On the eleventh hour of the eleventh day of the eleventh month, the guns from World War I fell silent on the war to end all wars. It was one of the deadliest conflicts on the planet, with about 40 million military and civilian causalities; 9 to 11 million military personnel died in battle, or from accidents or disease, according to Wikipedia. Those who made it out alive were forever changed, emotionally and physically, but they didn’t stop being targets. The tobacco industry started their deadly assault on the soldier during WWI and it continues to this day 100 years later.
In 1914 when the war first started, pipes were popular and “only less precious than the rifle,” and loose tobacco was part of a soldier’s rations. Pipe smoking was seen as a masculine pursuit, and a form of camaraderie among military regiments and officers. However, as the war dragged on, it was clear that the cigarette was the more convenient mode of smoking; it was easier to carry that a pipe, didn’t need to be relit to be enjoyed, and was easily shared and traded among troops. They were even used as currency in the trenches. Today we regard cigarettes as a “moral hazard,” but during the war they were considered as necessary as bullets, according to General John Joseph “Black Jack” Pershing, and were given “priority for their shipment to the front.”
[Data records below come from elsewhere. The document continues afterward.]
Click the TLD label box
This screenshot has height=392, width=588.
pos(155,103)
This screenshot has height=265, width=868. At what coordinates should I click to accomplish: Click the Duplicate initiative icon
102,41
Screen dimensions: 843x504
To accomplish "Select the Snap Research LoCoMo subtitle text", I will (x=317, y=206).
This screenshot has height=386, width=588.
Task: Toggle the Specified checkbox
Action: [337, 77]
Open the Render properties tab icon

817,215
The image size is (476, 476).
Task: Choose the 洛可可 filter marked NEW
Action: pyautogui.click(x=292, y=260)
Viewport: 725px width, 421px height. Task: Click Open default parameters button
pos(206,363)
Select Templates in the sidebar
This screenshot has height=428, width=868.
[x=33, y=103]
An article in the New York Times during WWI said cigarettes “‘lighten the inevitable hardships of war,'” and who didn’t want to do their part on the home front to help the soldier? In Britain, clubs did their patriotic part by raising large sums of money to purchase tobacco for the troops with donors receiving a postcard from the recipient. The Red Cross and the YMCA organized fundraising events for cigarettes, and even individuals could purchase tobacco to send to troops serving from their hometown. Cigarettes were also donated free to the troops by the cigarette companies.
Medical concerns about smoking didn’t go away during the war, but were overlooked due to the psychological benefits of the cigarette; it relieved boredom between battles, reduced stress and boosted morale. How can you deny the comfort of a cigarette to a battle weary soldier for fear of harming his health? Let him be comforted now for he may die in battle tomorrow.
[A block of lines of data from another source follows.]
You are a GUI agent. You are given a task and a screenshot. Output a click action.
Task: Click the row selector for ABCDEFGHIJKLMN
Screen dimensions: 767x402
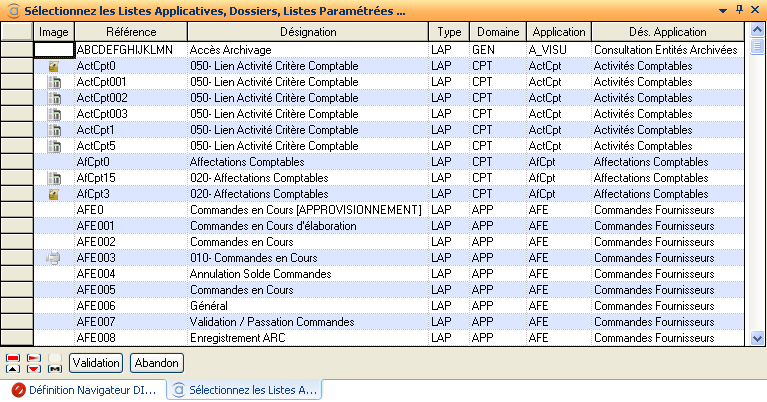click(17, 49)
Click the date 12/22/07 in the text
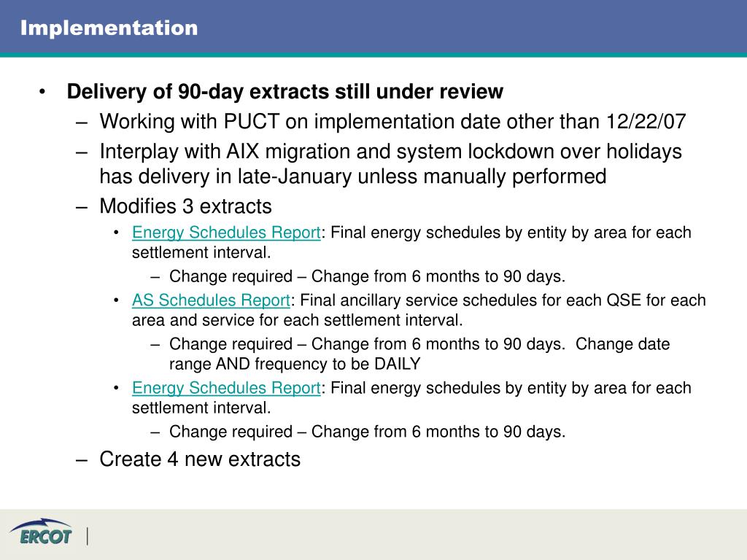The height and width of the screenshot is (560, 747). pyautogui.click(x=646, y=122)

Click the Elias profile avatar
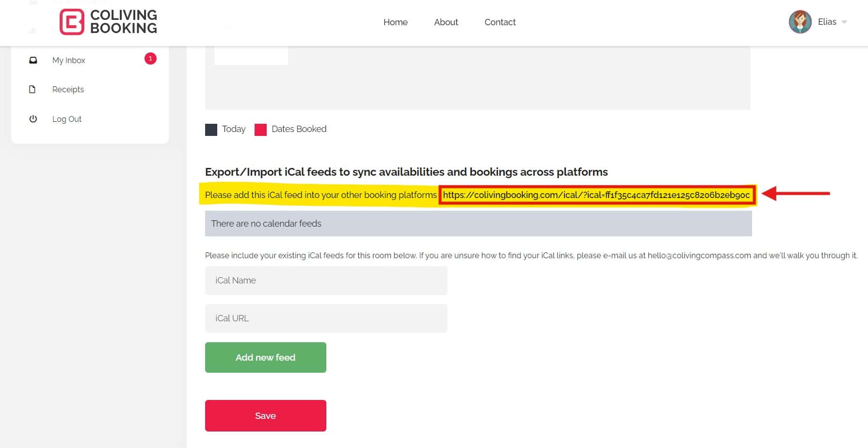pyautogui.click(x=800, y=22)
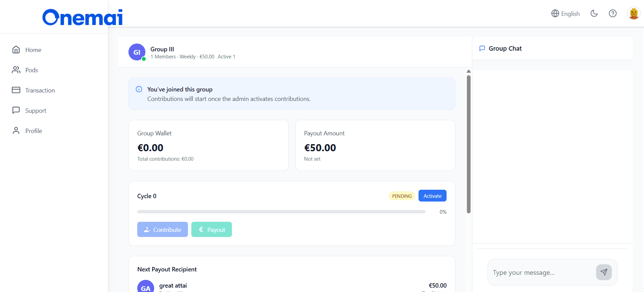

Those soldiers who didn’t die on the battlefield brought their smoking habit home, and continued to provide an economic boost to the tobacco industry as ready-made consumers. Nothing has changed from WWI in that regard. The tobacco industry continues to target the military with cheaper tobacco prices and our veterans continue to pay with their lives in a different kind of war. We educate and train our men and women in combat readiness; we need to educate them on the dangers of an enemy that is hiding in plain sight.
To all our military members currently serving and those who served before, thank you.